The Competition Authority (CMA) last year found that consumers are over-paying a total of £1.4 billion a year for energy prices than they should in a ‘truly competitive market’.

And last week, the Business & Energy Minister Greg Clark berated the Big Six in particular for abusing the trust of millions of their customers where loyal and long-standing gas and electricity consumers were ‘punished for their loyalty’ by not regularly switching to alternative independent providers.

The market-dominant Big Six providers (who command around 85% of the British energy supply market) also face existential reform in the Helm Review of the Cost of Energy, which wants far greater competition and clarity in the retail energy markets.

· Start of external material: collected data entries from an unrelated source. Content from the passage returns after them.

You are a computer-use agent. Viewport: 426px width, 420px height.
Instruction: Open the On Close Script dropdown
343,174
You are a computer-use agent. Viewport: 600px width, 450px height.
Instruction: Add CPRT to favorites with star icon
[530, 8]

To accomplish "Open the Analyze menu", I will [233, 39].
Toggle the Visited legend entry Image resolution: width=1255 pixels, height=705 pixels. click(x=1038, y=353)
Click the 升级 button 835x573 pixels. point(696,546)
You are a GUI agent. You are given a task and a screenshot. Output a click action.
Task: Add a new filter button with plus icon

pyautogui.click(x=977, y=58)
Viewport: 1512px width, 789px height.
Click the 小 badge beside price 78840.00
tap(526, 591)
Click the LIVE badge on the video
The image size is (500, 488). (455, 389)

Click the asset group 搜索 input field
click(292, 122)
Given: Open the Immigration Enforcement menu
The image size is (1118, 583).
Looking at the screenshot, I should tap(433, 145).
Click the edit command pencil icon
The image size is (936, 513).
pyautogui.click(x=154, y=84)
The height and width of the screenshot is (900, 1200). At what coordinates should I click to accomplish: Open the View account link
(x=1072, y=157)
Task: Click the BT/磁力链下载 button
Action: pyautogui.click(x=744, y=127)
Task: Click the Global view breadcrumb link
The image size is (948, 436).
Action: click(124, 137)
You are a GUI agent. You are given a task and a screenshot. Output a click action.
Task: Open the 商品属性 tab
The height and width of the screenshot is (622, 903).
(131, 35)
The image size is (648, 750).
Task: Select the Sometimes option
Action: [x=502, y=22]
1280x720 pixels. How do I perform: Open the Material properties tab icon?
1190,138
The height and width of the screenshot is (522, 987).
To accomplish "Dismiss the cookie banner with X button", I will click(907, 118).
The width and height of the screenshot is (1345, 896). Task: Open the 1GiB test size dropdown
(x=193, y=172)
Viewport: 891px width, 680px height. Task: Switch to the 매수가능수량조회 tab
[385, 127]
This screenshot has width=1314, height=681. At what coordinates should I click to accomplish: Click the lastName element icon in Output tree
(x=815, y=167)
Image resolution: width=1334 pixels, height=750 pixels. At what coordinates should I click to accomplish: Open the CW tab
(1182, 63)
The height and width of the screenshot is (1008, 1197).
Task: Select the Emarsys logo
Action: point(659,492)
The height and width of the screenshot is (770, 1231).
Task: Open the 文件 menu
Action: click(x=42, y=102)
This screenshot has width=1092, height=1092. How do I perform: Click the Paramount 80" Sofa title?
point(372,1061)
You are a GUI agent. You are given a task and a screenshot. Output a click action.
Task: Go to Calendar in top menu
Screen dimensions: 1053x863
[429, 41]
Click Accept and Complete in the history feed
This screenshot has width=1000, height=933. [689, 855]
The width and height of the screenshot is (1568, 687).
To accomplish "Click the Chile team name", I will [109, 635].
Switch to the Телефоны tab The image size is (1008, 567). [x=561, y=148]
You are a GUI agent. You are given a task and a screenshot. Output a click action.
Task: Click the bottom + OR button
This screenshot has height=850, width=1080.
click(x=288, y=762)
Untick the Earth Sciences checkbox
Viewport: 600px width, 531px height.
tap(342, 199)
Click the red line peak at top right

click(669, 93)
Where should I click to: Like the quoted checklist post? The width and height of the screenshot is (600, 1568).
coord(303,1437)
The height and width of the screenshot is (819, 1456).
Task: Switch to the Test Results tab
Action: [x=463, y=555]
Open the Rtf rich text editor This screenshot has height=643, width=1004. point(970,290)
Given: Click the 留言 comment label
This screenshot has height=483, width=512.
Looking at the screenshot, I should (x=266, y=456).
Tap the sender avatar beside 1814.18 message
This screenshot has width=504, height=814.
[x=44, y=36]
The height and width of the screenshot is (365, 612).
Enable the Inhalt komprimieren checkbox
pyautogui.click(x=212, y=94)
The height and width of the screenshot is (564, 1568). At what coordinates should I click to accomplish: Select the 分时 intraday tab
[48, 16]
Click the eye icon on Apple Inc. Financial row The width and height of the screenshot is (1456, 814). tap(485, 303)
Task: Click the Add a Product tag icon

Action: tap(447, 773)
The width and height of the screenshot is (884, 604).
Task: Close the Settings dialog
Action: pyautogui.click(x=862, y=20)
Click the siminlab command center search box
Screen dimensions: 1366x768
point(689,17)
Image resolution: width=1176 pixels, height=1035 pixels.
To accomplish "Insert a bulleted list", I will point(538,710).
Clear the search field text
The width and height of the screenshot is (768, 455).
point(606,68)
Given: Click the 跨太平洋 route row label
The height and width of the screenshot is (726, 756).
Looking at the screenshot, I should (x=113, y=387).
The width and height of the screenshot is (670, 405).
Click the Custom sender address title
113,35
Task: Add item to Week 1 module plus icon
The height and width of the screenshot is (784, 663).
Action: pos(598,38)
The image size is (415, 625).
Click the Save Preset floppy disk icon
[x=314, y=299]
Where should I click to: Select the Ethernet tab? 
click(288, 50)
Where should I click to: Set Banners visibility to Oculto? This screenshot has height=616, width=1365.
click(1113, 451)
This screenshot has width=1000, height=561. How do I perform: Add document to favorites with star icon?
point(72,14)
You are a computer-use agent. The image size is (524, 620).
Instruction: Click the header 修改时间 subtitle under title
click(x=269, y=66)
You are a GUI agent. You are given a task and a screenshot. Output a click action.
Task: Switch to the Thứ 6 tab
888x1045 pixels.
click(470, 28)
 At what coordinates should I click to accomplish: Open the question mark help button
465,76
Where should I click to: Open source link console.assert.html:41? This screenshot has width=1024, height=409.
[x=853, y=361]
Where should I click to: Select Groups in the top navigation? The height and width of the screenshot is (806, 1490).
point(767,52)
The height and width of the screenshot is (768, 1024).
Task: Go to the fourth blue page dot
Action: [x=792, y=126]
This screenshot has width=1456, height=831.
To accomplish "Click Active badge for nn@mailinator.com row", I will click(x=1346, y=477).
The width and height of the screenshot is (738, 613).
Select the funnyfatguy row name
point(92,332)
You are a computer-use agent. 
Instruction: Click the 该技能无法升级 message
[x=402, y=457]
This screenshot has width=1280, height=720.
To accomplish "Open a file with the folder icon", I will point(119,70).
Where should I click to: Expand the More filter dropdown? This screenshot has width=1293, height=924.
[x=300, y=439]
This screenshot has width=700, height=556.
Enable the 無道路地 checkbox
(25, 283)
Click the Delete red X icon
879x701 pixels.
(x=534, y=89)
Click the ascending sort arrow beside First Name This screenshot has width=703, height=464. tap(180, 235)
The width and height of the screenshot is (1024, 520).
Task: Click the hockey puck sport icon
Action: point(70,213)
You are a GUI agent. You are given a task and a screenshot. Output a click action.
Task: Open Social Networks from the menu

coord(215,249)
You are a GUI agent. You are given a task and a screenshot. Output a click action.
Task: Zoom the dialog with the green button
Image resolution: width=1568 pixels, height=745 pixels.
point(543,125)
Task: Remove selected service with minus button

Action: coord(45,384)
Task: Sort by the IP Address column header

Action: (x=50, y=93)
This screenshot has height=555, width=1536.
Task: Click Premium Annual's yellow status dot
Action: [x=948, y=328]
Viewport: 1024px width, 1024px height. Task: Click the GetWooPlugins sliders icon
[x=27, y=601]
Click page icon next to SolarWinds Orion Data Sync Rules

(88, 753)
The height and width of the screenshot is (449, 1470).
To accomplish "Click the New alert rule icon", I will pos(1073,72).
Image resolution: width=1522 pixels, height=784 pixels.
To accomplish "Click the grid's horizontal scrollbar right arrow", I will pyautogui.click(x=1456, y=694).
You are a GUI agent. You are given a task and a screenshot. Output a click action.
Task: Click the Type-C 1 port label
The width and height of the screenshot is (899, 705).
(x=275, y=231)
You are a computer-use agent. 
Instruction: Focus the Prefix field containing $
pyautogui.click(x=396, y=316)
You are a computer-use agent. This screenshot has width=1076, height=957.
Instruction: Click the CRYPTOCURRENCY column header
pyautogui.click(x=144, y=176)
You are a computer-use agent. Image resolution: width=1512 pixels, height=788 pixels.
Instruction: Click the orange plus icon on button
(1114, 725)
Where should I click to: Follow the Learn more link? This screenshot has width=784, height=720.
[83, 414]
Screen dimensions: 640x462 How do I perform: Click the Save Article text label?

And yesterday, Big Six rival – the Perth-based SSE utility – bombshelled the sector by breaking ranks by announcing its plans to abolish the industry’s controversial standard default tariff.

Keith Anderson
Keith Anderson

But Keith Anderson, Scottish Power Chief Corporate Officer – stung by the SSE strike – defended standard variable tariffs and demand regulatory clarity from the Brit-Govt.

He said: “In Retail <gas and electricity supply> we have more customers on fairer deals than any other Big Six suppliers and we are the only bigger company to have increased its market share since 2011.  We believe that putting our existing customers before new customer is the best way to compete in this marketplace.  That is why we  work hard to reward our customers’ loyalty by getting them onto better deals.

“Our view remains that the proposed price cap will not to help to engage those customers who could still find a better deal. It will be bad for consumers, energy companies big and small, as well as investor confidence.  

“The key question the government needs to answer is whether they still believe customers benefit most from free market competition.  If they do, any intervention must be designed to increase consumer engagement, which is the biggest thing wrong in this sector.  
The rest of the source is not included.